=== Selected excerpt ===
------------------------------------------------------------------------

The battle royal over who invented CRISPR is heading for another round of litigation, with the grantees of a European patent for the gene-editing technology indicating they will appeal a February U.S. court ruling.
The Regents of the University of California (UC), the University of Vienna, and Emmanuelle Charpentier, Ph.D., a director at the Max-Planck Institute in Berlin, have appealed to the U.S. Court of Appeals for the Federal Circuit to overturn a February 15 decision by the Patent Trial and Appeal Board (PTAB).
The PTAB sided with the Broad Institute of MIT and Harvard by finding “no interference in fact” between 12 patents related to CRISPR technology that list as inventor the Broad’s Feng Zhang, Ph.D., and a patent application by Dr. Charpentier and Jennifer Doudna, Ph.D., of UC Berkeley.
After hearing oral arguments in December 2016, the PTAB terminated an “interference” proceeding aimed at resolving the impasse over who invented CRISPR, which stands for clustered regularly interspaced short palindromic repeats. The interference was declared in January 2016 by Administrative Patent Judge Deborah Katz of the USPTO.
However, the PTAB decision did not determine who invented the use of the CRISPR/Cas9 genome-editing technology in eukaryotic cells. The Doudna/Charpentier application states claims covering the use of CRISPR in a bacterial system, while the Broad's patents focus on the use of CRISPR in eukaryotic systems, such as plants and higher animals. UC Berkeley, Dr. Doudna, and Dr. Charpentier challenged the Broad patents, contending that the application of CRISPR to eukaryotic systems represented an obvious rather than an inventive invention and was thus nonpatentable. The Broad has defended its patents.

------------------------------------------------------------------------

=== Data excerpts ===
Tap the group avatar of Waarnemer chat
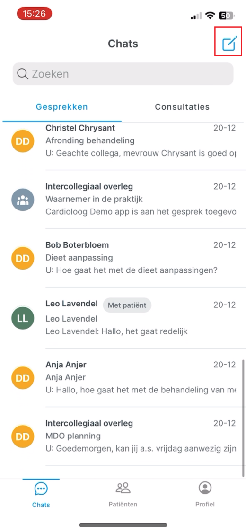The image size is (246, 532). pyautogui.click(x=23, y=200)
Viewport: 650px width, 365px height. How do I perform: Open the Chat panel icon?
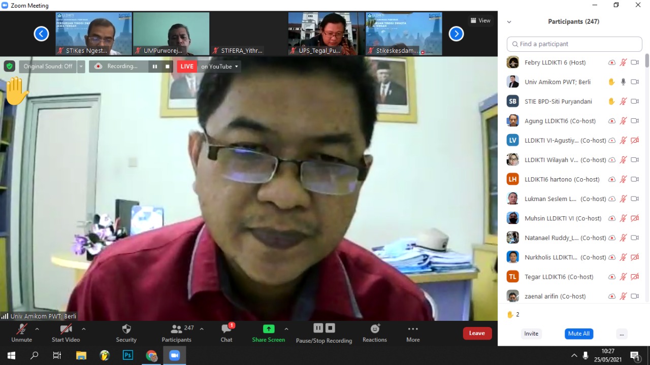point(226,329)
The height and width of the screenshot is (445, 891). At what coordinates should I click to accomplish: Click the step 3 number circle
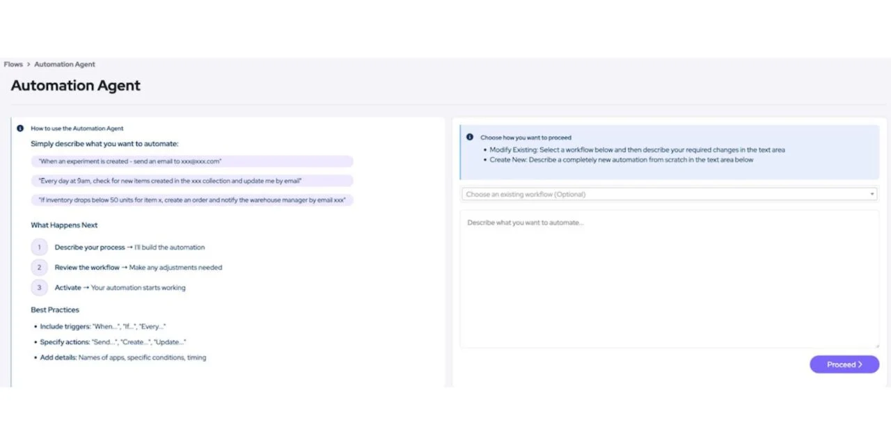(39, 288)
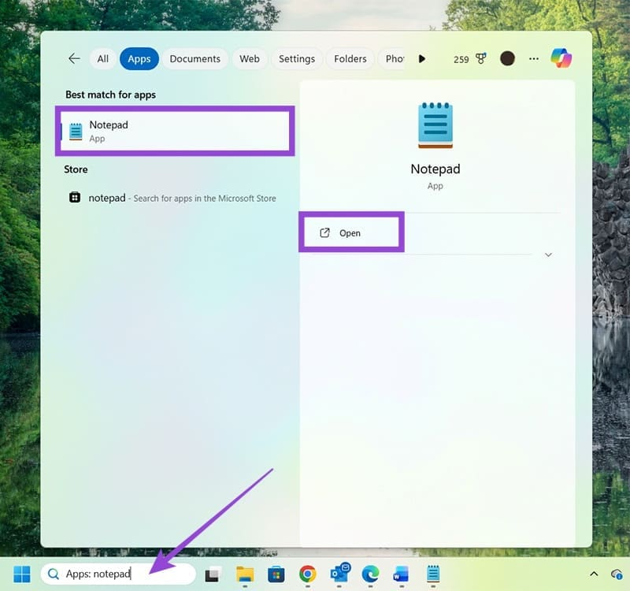Open the three-dot more options menu
Screen dimensions: 630x591
(x=534, y=58)
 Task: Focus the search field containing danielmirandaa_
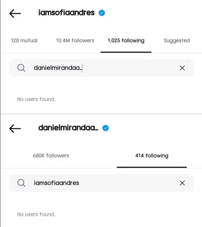coord(101,68)
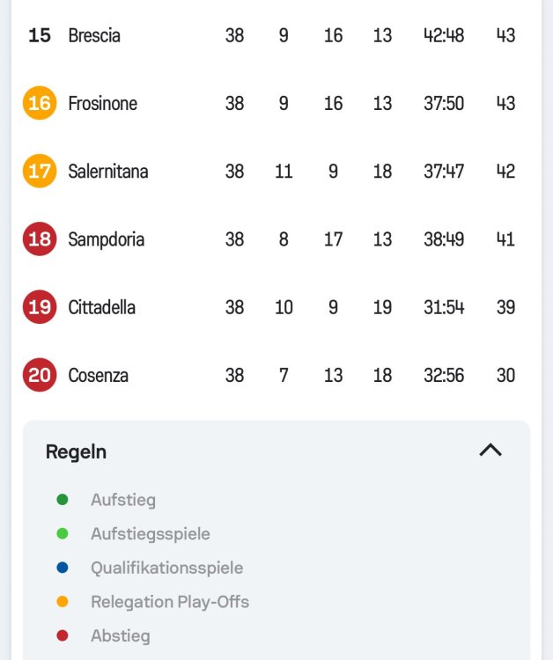553x660 pixels.
Task: Click the red Abstieg legend dot
Action: click(x=63, y=635)
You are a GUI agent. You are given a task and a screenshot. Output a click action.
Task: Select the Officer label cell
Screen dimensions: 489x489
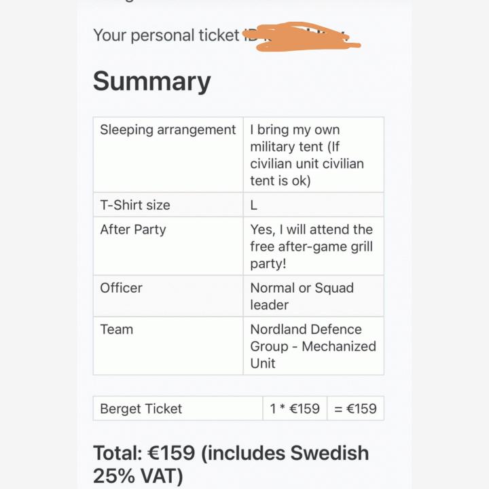click(122, 288)
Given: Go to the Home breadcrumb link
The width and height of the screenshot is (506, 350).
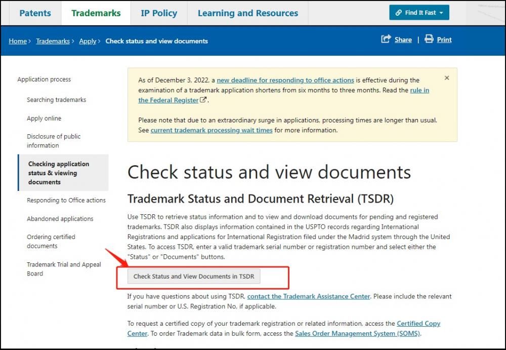Looking at the screenshot, I should (x=18, y=41).
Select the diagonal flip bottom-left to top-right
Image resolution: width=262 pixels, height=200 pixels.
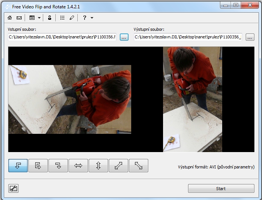(118, 165)
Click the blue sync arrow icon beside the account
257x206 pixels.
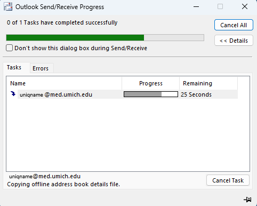[13, 94]
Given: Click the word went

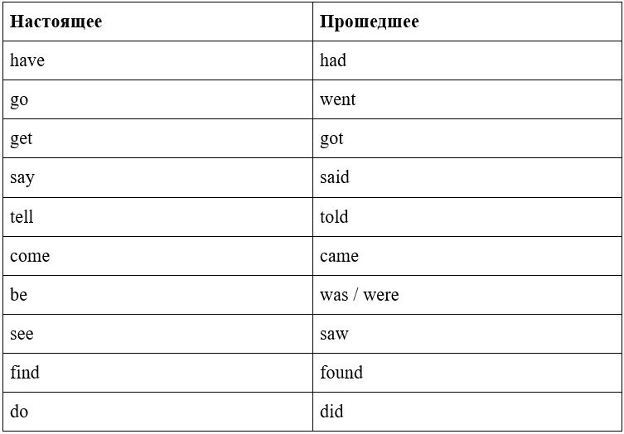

------------------------------------------------------------------------

=== Assignment ===
In the CRISPR patent article, on what date did the Patent Trial and Appeal Board issue the decision that UC, the University of Vienna, and Emmanuelle Charpentier are appealing?

=== Response to the task ===
February 15